— AIM OF THE EXERCISE —
In the records below, locate the line containing "Open the 备份分区 backup partition tool", then output that line and all later lines exactly, through the last one.
--- INPUT DATA Enclosed Below ---
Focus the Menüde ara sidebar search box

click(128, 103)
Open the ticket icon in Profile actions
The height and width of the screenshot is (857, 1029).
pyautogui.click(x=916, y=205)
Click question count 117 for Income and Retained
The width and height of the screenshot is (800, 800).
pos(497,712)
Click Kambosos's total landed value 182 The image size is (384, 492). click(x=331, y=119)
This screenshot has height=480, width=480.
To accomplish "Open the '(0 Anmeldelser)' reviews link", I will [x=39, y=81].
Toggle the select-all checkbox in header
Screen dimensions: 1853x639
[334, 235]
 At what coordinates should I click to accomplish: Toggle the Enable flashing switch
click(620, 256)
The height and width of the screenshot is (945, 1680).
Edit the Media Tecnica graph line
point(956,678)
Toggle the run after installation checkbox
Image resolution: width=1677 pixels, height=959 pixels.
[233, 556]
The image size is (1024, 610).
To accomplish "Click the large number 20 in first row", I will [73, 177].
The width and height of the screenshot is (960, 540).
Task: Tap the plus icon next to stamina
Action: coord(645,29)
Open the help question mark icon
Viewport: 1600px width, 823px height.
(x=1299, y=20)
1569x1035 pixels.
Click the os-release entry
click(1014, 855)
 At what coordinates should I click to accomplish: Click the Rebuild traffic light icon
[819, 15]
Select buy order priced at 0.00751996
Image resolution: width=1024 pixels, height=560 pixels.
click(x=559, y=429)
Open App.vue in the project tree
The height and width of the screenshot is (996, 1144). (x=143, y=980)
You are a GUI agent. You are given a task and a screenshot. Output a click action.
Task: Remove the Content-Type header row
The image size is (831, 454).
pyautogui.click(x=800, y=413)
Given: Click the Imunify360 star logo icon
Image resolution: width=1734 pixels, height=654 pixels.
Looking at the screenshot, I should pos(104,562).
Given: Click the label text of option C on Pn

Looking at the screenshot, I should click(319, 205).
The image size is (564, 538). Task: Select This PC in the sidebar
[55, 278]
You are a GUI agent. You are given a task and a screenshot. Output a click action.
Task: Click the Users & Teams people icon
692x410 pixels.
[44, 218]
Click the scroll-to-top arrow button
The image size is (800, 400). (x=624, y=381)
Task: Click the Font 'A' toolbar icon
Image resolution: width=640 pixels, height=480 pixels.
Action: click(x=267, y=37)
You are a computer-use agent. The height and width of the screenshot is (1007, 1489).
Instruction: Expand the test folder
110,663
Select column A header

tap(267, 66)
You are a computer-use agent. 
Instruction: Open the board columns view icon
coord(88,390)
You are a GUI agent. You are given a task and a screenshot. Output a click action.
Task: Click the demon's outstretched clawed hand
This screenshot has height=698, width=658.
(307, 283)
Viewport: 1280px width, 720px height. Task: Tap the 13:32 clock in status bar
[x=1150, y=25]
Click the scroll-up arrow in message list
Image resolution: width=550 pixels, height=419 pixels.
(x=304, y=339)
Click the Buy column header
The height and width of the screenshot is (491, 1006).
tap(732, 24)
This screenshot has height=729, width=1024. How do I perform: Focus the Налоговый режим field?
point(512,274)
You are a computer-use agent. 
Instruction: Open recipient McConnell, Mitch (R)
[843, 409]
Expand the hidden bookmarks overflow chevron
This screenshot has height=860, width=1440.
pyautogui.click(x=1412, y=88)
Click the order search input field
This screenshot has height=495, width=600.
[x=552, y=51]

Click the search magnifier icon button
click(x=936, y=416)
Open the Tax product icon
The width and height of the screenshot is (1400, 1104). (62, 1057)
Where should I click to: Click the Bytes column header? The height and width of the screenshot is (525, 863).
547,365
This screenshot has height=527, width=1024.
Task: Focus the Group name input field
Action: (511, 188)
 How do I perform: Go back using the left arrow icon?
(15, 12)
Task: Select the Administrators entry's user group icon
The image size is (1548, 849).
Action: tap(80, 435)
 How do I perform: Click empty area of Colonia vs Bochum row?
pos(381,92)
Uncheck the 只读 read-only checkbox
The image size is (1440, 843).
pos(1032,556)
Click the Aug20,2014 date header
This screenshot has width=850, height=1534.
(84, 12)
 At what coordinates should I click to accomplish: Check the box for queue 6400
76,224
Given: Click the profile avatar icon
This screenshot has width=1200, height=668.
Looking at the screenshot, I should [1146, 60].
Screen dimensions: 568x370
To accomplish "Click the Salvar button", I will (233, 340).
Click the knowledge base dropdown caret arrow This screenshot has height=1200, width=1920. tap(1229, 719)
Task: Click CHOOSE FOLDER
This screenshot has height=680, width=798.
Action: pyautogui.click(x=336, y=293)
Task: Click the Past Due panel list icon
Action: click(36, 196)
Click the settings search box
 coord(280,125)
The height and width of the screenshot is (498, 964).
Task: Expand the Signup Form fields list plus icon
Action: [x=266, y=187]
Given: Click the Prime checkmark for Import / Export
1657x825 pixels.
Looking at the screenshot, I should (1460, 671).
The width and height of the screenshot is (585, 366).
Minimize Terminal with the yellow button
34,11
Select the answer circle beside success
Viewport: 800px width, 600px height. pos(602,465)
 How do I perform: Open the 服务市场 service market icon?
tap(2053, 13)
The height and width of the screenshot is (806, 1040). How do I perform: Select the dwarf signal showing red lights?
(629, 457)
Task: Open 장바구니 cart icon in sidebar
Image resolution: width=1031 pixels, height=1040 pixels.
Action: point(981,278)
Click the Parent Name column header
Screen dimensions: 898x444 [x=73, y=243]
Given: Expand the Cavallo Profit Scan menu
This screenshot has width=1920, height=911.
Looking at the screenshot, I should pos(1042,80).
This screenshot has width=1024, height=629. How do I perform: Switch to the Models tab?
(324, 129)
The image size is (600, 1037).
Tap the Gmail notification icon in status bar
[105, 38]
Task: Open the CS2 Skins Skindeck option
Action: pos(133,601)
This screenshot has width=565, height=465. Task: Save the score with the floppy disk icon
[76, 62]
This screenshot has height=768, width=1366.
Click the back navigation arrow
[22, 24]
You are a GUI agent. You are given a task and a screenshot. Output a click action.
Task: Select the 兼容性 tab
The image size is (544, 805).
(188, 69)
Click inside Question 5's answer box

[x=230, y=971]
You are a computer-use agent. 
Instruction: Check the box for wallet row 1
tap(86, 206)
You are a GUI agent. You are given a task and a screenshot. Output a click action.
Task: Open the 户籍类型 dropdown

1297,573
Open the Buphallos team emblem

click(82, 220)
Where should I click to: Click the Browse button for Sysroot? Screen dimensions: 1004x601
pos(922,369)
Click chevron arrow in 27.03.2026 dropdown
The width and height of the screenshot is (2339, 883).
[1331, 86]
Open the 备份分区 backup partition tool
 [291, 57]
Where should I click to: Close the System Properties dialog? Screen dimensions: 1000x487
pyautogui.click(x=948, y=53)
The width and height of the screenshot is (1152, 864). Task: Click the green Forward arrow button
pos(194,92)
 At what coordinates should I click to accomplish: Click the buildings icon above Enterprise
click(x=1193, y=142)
--- End of Enclosed INPUT DATA ---
— WRITTEN ANSWER —
Open the 备份分区 backup partition tool
 [291, 57]
Where should I click to: Close the System Properties dialog? Screen dimensions: 1000x487
pyautogui.click(x=948, y=53)
The width and height of the screenshot is (1152, 864). Task: Click the green Forward arrow button
pos(194,92)
 At what coordinates should I click to accomplish: Click the buildings icon above Enterprise
click(x=1193, y=142)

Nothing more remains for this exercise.